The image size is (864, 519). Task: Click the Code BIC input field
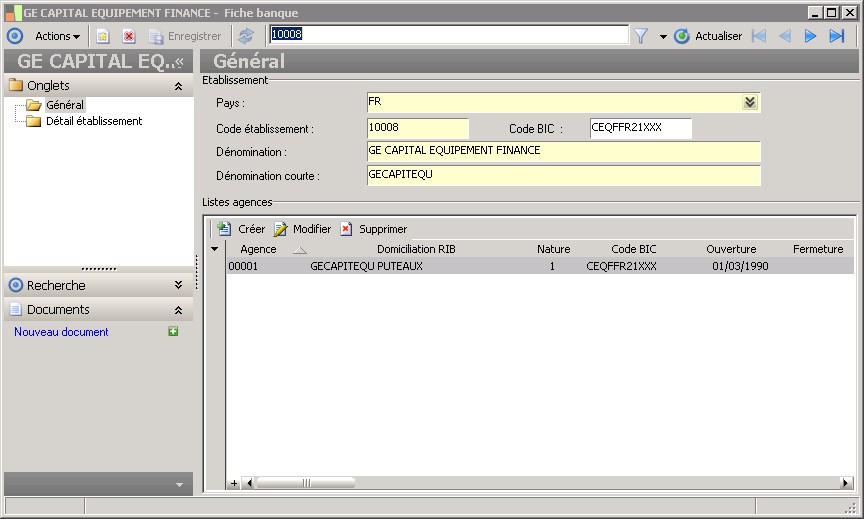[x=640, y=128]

* * *

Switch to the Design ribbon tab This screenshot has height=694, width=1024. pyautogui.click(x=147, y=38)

==

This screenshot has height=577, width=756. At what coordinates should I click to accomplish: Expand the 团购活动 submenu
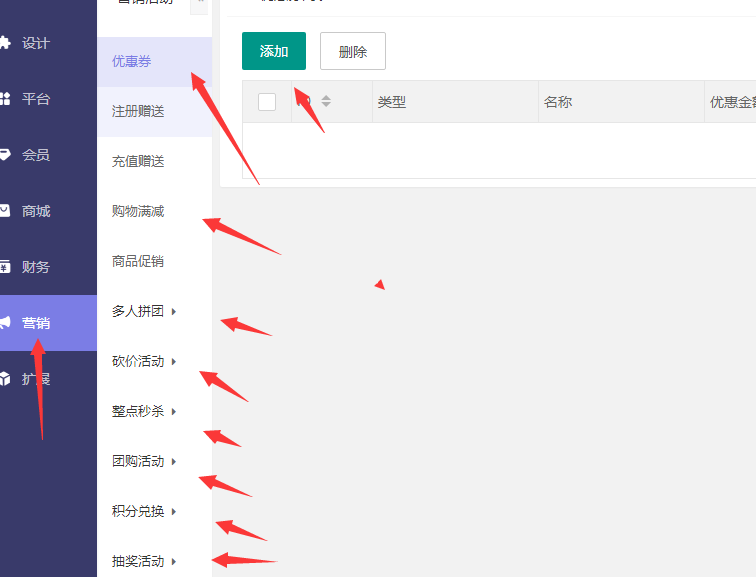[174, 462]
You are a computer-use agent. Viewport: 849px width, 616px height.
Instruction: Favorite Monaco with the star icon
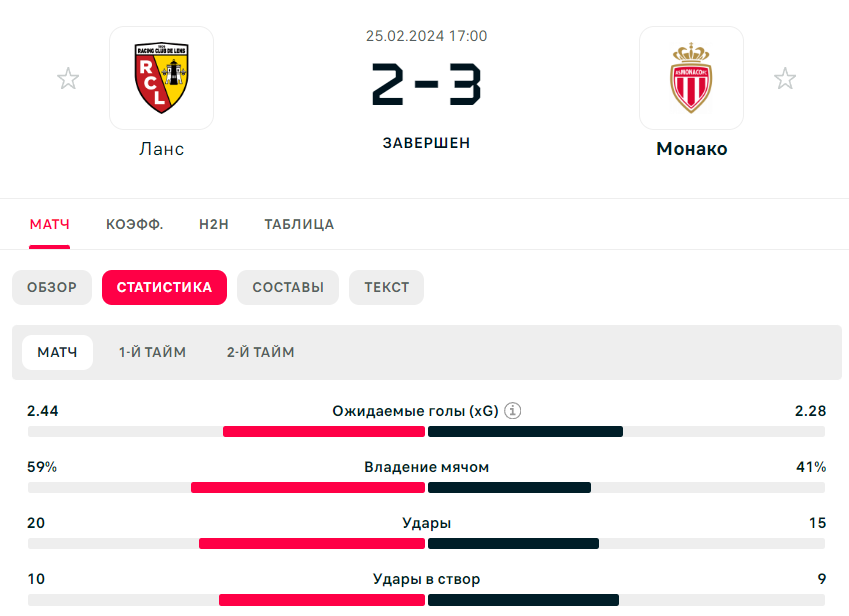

What to produce | Could you copy the data above from the line containing "The image size" through the line containing "[x=640, y=128]", word for word and without the pictures?

Answer for the task |
The image size is (864, 519). Task: Click the Code BIC input field
[x=640, y=128]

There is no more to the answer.